One of the main criticisms of the G&T program has been that it is not representative of the racial composition of the city’s children, and skews heavily towards Asians.
Mayor promised an “intensive public engagement process through the spring and into the summer to really work with stakeholders of all kinds, parents, elected officials, community leaders, obviously our PEP to think through what’s the right approach for the future,” and that he’ll announce the new approach by September.
Neither the Mayor nor DOE has a good record on community engagement when it comes to school integration and segregation and the SHSAT and G&T programs.
“We’ve learned from times from we didn’t do that engagement well enough,” Mayor acknowledged. “And, certainly, with specialized high schools, we did not. That was our mistake. But in this case, we have a very clear timeline.”

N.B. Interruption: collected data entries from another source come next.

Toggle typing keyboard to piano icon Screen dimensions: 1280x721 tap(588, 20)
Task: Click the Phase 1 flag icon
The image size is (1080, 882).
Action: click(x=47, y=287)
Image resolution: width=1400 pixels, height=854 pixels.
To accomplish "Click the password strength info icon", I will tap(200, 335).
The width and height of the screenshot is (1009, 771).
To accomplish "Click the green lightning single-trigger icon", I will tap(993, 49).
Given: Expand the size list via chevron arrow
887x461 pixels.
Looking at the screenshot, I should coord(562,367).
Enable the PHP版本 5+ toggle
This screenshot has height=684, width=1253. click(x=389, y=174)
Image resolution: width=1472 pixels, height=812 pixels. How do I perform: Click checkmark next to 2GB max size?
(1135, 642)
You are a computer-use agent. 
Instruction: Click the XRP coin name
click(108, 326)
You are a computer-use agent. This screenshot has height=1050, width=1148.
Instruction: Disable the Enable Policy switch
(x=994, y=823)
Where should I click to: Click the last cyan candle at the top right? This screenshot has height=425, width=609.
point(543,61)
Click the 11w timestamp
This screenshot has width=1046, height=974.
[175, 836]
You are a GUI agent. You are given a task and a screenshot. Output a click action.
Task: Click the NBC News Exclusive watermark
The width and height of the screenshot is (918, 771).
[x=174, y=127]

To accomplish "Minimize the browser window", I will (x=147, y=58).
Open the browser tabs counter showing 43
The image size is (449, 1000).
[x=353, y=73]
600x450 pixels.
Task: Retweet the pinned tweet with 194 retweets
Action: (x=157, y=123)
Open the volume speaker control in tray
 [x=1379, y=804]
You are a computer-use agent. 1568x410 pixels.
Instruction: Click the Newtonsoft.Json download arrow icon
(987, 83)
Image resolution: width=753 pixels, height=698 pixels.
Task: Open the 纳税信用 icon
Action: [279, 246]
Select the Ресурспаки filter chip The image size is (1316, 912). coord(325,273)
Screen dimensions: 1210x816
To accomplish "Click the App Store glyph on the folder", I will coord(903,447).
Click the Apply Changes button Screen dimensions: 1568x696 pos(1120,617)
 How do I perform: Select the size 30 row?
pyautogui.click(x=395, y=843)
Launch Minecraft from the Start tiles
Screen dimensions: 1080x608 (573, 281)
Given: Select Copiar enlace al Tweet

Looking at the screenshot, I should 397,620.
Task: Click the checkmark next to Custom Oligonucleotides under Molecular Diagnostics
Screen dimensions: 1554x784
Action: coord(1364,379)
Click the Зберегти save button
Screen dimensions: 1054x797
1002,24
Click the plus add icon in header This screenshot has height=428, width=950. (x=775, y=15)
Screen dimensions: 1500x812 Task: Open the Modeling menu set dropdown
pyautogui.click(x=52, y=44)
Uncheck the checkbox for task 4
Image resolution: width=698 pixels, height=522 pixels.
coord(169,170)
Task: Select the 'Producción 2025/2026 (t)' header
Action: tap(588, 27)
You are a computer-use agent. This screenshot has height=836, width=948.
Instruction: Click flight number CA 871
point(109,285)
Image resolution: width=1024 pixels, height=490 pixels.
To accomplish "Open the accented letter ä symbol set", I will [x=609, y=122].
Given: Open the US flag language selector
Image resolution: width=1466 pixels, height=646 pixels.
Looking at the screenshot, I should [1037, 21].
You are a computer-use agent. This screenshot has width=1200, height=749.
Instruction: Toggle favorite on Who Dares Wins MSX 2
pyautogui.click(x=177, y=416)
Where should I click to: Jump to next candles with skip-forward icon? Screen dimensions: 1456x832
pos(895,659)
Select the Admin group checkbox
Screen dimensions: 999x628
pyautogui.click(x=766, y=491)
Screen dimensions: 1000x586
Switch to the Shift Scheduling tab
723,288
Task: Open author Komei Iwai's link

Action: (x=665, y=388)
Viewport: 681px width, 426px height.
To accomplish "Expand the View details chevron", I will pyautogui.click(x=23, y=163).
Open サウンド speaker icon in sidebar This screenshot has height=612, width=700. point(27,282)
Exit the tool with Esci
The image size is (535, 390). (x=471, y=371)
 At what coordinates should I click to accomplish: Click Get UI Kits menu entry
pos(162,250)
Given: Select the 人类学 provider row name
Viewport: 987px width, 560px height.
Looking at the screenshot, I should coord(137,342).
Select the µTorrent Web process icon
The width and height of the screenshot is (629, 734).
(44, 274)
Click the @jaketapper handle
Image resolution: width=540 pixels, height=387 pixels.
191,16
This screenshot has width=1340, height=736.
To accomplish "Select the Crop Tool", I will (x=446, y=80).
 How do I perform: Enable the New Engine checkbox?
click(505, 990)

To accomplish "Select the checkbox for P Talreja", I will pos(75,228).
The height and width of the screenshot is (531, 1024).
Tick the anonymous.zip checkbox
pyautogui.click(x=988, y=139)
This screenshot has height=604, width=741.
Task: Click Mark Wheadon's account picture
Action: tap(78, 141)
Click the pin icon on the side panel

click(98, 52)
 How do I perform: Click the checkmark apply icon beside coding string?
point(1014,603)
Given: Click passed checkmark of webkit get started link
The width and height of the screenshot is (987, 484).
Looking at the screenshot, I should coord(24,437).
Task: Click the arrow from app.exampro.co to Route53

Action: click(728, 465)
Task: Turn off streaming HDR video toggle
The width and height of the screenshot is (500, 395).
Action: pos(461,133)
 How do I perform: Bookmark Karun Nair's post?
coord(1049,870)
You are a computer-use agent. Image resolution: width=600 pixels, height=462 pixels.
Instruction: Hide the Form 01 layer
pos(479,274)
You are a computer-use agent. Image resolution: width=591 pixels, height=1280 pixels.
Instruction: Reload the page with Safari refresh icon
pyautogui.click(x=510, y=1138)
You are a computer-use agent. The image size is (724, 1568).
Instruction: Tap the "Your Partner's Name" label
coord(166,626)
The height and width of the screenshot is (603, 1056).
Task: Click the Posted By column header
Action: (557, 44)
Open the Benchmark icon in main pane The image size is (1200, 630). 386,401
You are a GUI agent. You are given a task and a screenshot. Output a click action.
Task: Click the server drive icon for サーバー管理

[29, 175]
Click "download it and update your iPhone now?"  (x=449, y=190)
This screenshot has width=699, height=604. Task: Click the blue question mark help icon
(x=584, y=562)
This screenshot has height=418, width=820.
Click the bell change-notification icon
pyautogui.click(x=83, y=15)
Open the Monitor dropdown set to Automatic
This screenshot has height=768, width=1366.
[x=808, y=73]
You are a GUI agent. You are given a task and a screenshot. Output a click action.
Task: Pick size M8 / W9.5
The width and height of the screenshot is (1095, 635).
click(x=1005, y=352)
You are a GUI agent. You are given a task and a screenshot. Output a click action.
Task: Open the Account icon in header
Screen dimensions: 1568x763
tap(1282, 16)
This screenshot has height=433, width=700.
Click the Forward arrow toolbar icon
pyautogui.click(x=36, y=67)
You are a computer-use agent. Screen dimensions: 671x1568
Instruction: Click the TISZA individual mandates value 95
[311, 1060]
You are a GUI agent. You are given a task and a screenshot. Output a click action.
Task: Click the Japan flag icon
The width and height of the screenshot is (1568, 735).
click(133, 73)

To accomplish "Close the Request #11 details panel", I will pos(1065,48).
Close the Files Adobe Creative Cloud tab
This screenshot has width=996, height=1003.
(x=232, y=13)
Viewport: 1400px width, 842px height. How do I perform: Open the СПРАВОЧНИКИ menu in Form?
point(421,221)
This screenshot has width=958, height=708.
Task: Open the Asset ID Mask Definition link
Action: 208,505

What do they hope to learn that they do not know yet after years of commissions and advocacy from both sides on this issue? It’s not really about learning new ideas. They need buy-in from parents and educators, and that is not an easy task, especially in the middle of a pandemic, when parents are among some of the most exhausted.
“What we need is that engagement process. We need to work with parents with CEC’s, with PTA’s. We need to work with the PEP. We need to work with elected officials. We need to get out there and really talk through the possibilities and figure out the one that makes the most sense. We want something sustainable,” Mayor acknowledged.
“It’s really important to get it right, but I think the reason that this becomes so timely, additionally, is the Chancellor and I are fully committed to doing something very different, starting in September, with a more individualized approach to education, with a greater use of digital options to augment the work of our classroom teachers.”
Schools Chancellor Richard Carranza did not spell it out when he touched on the need for high expectations of all school children when it comes to their abilities.
“There’s a very powerful quote that I share with my community every year, and it’s from a six-year-old child that says my teacher thought I was smarter than I was, so I was. That’s the foundational cornerstone of what we’re talking about.”
If that’s the case, the issue does not seem to be with the kids or tests, but how the adults perceive them.